Mr, Justice Santana Becerra

delivered the opinion of the Court.

We issued a writ of certiorari pursuant to § 28 of Act No. 376 of May 8, 1951 — 32 L.P.R.A. § 3228 — to review the judgment rendered by the Superior Court, San Juan Part, affirming an arbitration award in the cases of Puerto Rico Housing Authority v. Xavier Zequeira, 55-6073 and Zequeira v. Housing Authority, 56-426 (consolidated) involving the impeachment and confirmation, respectively, of the award.

On July 12, 1949 the Authority and Zequeira entered into a contract for the construction of the San José Housing Project, PRHA-17, for the price of $987,976. Pursuant to article 17 of said contract, (a) all the disputes regarding questions arising under §§ 35 to 49 of the General Conditions shall be decided by the Housing Authority, and such decision shall be final and binding on the parties, except as otherwise expressly provided in the contract. (6) All other disputes [335]*335arising under the contract shall be decided by the Executive Director, except the disputes regarding the granting and the amount of claims which would involve a change in the contract price, such disputes were to he decided by the Executive Director, subject to arbitration. If the Authority or the contractor requests the arbitration of any of said disputes, a written notice of said petition shall be served on the other party within ten days from the date of the decision or the claim, with regard to which arbitration is requested. If no arbitration is requested, the decision or claim shall be final and binding on the other party, A referee shall be .appointed by the Authority and another one by the contractor, and if within ten days the referees are unable to agree, they shall appoint a third referee and a majority of two shall be conclusive. The works shall in no case be suspended during arbitration, except by written instructions from the Executive Director authorizing a stop in the works.1

In accordance with the evidence presented before the referees who rendered the award object of this proceeding, at the hearing held by them, the following took place: Part of the project consisted in an area to be filled, for which a topographic map was drawn indicating the existing levels, and another for the final fill to be made in the works according to the contract. Realizing that there was something [336]*336that was not clear with regard to the points indicated in the topographic map drawn by the Authority, the contractor requested the latter to draw a new plat and to make new points within that area in order to verify the correctness of the lines drawn in the former plat.
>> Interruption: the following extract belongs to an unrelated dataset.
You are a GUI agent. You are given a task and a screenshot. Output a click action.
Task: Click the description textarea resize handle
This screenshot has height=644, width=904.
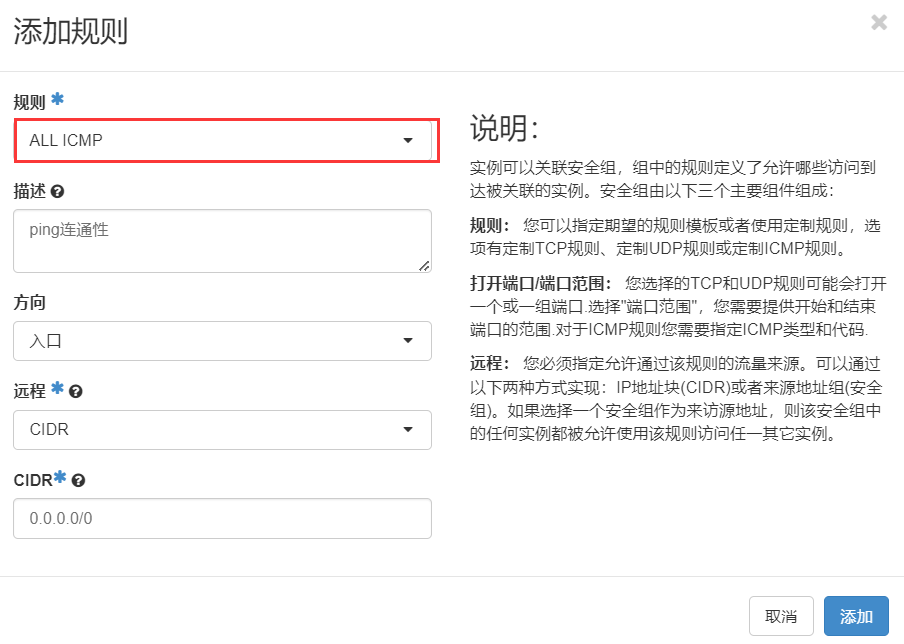tap(424, 265)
On April 20, 1950 the contractor wrote to Mr. Hidalgo, the engineer of the Authority, requesting information as to the topography which had been ordered by the Authority and stating that the natural grade which appeared on the plats was not the actual one for the reasons he set forth, and that this changed the conditions of the contract. He requested to negotiate the relevant change order. On May 5, 1950, the engineer, Mr. Hidalgo, told the contractor that a topography which the Authority ordered at his request was completed and that the computations to determine whether there was to be a change in the volume of the fill were being made and that possibly there would be an increase. As soon as the reports were completed, they would prepare a change order to cover the difference.

On December 4, 1950 the Authority sent the contractor Change Order No. 13, informing him that upon reconsidering the fill to be deposited in a specific area, additional fill was needed in the amount of 2,287.74 cubic yards, which the contractor would proceed to deposit in accordance with the original plats. A new plat indicating measurements data was included and an equitable adjustment of the contract price was made in the amount of $1,687.75. Said change order was broken down as follows:

“Additions:
2.287.74 cubic yards of fill at $0.80 $1, 830.19
“Deductions:
284.88 cubic yards of excavation at $0.50 142. 44
Total additions: $1, 830.19
Total deductions: 142. 44
Total increase in the contract price: $1, 687. 75”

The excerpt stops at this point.